YMCA Malta presents Ego Sum: Redefining Homelessness – Beyond Labels, Unveiling Humanity’s Collective Identity.
After a year of interviewing 50 individuals who have experienced homelessness, including migrants and refugees living in their shelters and those supported in the community, YMCA Malta has launched the Multi-Venue Exhibition, “Ego Sum: The Face of Homelessness.”
Over several years of working in the field of homelessness, it has become evident that homelessness is a devastating experience that leaves people without direction. It used to be stated that homelessness was the end result of a compilation of social issues, but today it is understood that homelessness can happen to anyone.
Families forced to move due to dilapidated construction or those unable to afford rising rents found themselves living in substandard conditions. Wars and conflicts also forced people to flee their homes. This experience strips away the confidence and motivation of individuals.
“Ego Sum” aims to infiltrate this experience by reminding people experiencing homelessness of their collective selves. In some cases, it brings awareness that they can stop identifying solely with the homeless identity; they are and have more than that. Some are brothers, sisters, mothers, fathers, lovers, students, employed, professionals, and they are all around us. What defines them is how they define themselves.

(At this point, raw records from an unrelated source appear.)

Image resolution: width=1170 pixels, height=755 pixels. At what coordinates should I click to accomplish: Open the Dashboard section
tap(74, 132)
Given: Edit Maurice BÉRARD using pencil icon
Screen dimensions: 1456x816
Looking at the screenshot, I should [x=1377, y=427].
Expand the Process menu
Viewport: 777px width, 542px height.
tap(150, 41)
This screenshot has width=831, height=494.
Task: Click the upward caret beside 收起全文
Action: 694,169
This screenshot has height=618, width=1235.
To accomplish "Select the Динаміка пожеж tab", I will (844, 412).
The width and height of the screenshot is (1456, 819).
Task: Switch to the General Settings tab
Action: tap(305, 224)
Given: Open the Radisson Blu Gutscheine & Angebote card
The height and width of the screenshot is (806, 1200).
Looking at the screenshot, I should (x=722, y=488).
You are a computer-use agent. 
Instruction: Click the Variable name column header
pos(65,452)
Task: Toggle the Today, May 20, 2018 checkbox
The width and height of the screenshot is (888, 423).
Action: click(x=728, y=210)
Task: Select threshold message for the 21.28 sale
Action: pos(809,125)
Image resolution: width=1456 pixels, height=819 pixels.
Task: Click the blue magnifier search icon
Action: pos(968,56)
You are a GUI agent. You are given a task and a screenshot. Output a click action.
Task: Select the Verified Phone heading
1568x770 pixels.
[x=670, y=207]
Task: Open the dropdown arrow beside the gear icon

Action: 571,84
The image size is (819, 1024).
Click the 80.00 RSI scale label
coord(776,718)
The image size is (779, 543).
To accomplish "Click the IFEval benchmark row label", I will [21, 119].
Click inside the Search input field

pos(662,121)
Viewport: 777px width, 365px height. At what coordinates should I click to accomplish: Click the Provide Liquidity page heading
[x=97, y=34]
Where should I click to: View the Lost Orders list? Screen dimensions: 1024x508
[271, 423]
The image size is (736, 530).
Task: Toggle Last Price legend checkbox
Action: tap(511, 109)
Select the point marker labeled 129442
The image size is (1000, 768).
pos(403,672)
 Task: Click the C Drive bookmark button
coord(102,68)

“Ego Sum” emphasizes the collective selves, including self-image, physical descriptions, self-esteem, personal traits, ideal self, and more, as a more significant experience than the sum of its parts.
Through this multi-venue exhibition, partly funded by the Art Council Malta, YMCA Malta aims to demonstrate that being homeless or roofless is only a chapter in one’s life. Homelessness or rooflessness does not define who a person is. Someone can be experiencing homelessness, but they can also be a doctor, a parent, an artist, a chef, or a footballer.
These realities are showcased through an artistic process that delved into the existential and categorical selves, resulting in an artistic portrait campaign presented in a multi-venue exhibition, culminating in a final collage entitled “The Face of Homelessness.”
Efforts must continue to find solutions to this issue and support those who are struggling.
The walk-through exhibition features artistic sketches by Rachel Bowman and photography by Tyler Calleja Jackson, both Maltese artists inspired by interviews with 50 homeless individuals. Together with Sofiya Chuzhda and Gwennaelle Viard, they created the artistic representation of “The Face of Homelessness.”